■ **Problem**: In the patch description below, shorten the paragraph that begins "Unfortunately this isn't" into a bulleted list that keeps its main facts.

━━ Source text ━━

Which drivers can be initialized in parallel is calculated by using
the dependencies. That means, currently, only annotated drivers which
are are referenced in the used DT will be in order. For all others it
is assumed that, as long as they belong to the same initcall level
(device), they can be called in any order.
Unfortunately this isn't allways true and several drivers are depending
on the link-order (based on the Makefile and the directory). This is,
imho, a bug or at least a very fragile way to do such and should be,
again imho, fixed. Otherwise problems might arise if e.g. a driver is
moved from staging to its final position (which changes its place in
the list of initcalls too).
But this isn't really the topic of this patch and I'm mentioning this
here just as a warning or as hint in case someone experiences problems
when enabling the feature this patch provides.
Signed-off-by: Alexander Holler <holler@ahsoftware.de>
---
drivers/of/Kconfig | 20 ++++
drivers/of/of_dependencies.c | 245 ++++++++++++++++++++++++++++++++++++++++++-
2 files changed, 261 insertions(+), 4 deletions(-)
diff --git a/drivers/of/Kconfig b/drivers/of/Kconfig
index 26c4b1a..7e6e910 100644
--- a/drivers/of/Kconfig
+++ b/drivers/of/Kconfig
@@ -132,4 +132,24 @@ config OF_DEPENDENCIES_DEBUG_CALLS_OF_ANNOTATED_INITCALLS
help
Used for debugging purposes.
+config OF_DEPENDENCIES_PARALLEL
+ bool "Initialize annotated initcalls in parallel"

━━━
━━ Dataset content ━━

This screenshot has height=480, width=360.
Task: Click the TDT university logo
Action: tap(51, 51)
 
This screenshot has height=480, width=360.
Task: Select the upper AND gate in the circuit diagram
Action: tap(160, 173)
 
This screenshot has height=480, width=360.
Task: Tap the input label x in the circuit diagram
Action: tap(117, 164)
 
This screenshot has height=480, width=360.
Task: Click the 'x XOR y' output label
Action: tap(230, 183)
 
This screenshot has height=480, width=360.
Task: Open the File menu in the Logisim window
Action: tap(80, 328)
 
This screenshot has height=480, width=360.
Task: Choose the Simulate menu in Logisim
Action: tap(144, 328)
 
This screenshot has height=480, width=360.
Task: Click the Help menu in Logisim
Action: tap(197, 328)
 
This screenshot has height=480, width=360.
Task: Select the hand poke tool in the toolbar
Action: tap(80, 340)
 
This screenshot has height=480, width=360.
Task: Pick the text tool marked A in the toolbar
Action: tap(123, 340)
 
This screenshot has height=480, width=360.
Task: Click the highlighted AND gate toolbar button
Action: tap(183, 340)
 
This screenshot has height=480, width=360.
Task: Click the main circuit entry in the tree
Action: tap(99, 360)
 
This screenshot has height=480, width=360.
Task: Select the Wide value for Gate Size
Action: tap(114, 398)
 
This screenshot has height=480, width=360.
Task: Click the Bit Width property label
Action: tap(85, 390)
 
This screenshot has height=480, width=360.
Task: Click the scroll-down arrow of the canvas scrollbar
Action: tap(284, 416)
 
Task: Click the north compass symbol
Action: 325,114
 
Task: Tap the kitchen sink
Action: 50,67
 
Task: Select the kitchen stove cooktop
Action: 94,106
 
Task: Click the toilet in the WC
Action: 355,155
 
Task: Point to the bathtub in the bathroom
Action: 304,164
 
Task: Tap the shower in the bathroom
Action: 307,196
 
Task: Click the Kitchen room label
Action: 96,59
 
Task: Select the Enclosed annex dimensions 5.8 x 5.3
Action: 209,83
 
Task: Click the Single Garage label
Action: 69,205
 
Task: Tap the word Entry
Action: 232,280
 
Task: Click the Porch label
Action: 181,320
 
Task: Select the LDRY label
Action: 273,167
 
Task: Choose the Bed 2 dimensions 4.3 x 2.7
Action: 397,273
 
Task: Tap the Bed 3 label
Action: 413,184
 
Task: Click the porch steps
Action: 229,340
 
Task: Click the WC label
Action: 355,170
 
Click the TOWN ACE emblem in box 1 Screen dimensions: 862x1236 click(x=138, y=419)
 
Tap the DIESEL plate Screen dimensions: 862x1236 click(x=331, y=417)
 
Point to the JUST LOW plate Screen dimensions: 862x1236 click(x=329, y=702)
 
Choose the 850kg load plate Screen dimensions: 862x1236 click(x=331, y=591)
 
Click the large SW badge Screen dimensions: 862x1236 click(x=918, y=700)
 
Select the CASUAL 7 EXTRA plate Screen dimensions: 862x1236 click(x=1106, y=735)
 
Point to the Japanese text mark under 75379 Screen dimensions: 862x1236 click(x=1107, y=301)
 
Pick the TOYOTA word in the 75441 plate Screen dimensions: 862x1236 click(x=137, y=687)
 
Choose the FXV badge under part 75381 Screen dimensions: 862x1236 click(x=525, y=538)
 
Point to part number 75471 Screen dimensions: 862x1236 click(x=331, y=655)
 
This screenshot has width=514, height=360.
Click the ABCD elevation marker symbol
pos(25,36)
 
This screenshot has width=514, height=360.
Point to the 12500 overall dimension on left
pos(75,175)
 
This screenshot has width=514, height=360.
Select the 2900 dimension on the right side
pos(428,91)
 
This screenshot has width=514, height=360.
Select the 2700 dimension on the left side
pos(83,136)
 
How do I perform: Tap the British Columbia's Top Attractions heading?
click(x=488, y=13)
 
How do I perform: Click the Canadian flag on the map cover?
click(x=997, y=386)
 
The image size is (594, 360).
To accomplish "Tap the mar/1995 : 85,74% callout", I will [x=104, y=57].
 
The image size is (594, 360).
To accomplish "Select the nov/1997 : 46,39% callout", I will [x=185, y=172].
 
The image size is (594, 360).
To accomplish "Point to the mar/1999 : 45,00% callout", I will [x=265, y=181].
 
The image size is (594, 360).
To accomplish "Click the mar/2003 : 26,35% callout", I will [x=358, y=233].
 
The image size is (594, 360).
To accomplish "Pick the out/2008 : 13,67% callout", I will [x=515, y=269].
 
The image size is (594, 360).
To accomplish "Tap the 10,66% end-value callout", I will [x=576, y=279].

━━━

■ **Complete response**:
- The assumption that drivers in the same initcall level can run in any order isn't always true.
- Several drivers depend on the link order, which is based on the Makefile and the directory.
- The writer considers this a bug, or at least a very fragile approach, that should be fixed.
- Otherwise, problems might arise, for example, if a driver is moved from staging to its final position, since that also changes its place in the list of initcalls.